Marie s'exprime enfin


Musique / Il aura fallu attendre le 21ème siècle pour donner pleinement la parole à Marie. Au Festival d'Ambronay, le compositeur libanais Zad Moultaka crée La Passion selon Marie, Oratorio syriaque contemporain d'une grande humanité. On connaît généralement la Passion du Christ par le regard bienveillant des premiers amis : Matthieu, Jean ou Marc… Mais Marie n'a jamais vraiment eu droit au chapitre. Zad Moultaka nous oblige à des questions fondamentalement humaines : la souffrance de voir mourir un fils, le désarroi face à la mort, la place de la femme dans la religion, la dignité d'une mère… Le compositeur libanais pose son décor : la soprano Maria Cristina Kiehr campe une Marie tout en profondeur et en grande suavité. L'ensemble instrumental baroque Concerto Soave et le chœur de chambre Les Eléments servent d'écrin au chant de Marie. Son œuvre, Moultaka ne la veut pas comme un récit linéaire des Passions ordinaires — de l'arrestation de Jésus jusqu'à la croix, en passant par le procès — il en fait une réflexion puissante sur l'état d'une femme pétrie de douleur.
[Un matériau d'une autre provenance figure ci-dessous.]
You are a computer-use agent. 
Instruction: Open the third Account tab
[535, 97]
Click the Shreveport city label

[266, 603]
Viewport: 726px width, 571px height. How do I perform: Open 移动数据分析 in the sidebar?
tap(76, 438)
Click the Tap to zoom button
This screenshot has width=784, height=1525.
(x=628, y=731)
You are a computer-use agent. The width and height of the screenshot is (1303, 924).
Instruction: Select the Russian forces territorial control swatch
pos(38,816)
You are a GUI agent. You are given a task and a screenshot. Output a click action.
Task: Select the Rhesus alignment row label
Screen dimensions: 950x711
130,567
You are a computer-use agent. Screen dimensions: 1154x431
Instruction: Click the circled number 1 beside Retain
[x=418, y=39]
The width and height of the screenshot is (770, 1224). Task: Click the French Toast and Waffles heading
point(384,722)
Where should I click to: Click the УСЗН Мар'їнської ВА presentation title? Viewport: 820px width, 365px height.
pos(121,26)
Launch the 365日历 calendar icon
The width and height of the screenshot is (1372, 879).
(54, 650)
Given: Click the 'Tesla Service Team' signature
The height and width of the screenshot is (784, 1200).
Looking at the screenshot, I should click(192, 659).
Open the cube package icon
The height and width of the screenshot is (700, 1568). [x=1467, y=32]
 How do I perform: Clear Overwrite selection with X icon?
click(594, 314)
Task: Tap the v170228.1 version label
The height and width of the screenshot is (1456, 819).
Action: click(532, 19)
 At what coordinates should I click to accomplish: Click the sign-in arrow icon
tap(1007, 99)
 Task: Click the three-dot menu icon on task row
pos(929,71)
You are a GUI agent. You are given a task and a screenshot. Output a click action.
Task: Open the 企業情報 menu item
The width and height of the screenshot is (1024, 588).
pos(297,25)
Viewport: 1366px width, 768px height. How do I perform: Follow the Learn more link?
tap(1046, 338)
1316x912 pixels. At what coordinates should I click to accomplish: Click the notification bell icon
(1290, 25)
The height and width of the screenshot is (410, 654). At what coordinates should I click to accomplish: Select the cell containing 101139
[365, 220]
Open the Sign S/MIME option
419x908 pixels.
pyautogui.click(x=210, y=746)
Il compose là une œuvre dans l'intimité d'un vertige et brosse un portrait magnifique d'une mère éplorée. «Le thème de la Passion sera abordé à travers le regard de Marie, en tant que mère, ensevelie dans ses souffrances et dans ses doutes.» Plongée totale et radicale au creux de sonorités lointaines, les violes de gambes remplacent les apôtres, l'orgue symbolise l'esprit saint, les sonorités du clavecin évoquent l'extrême douleur. Zad Moultaka utilise des instruments baroques mais ne se sert jamais de leur opulence, il les dépouille de leur sens initial pour en tirer l'essence pure.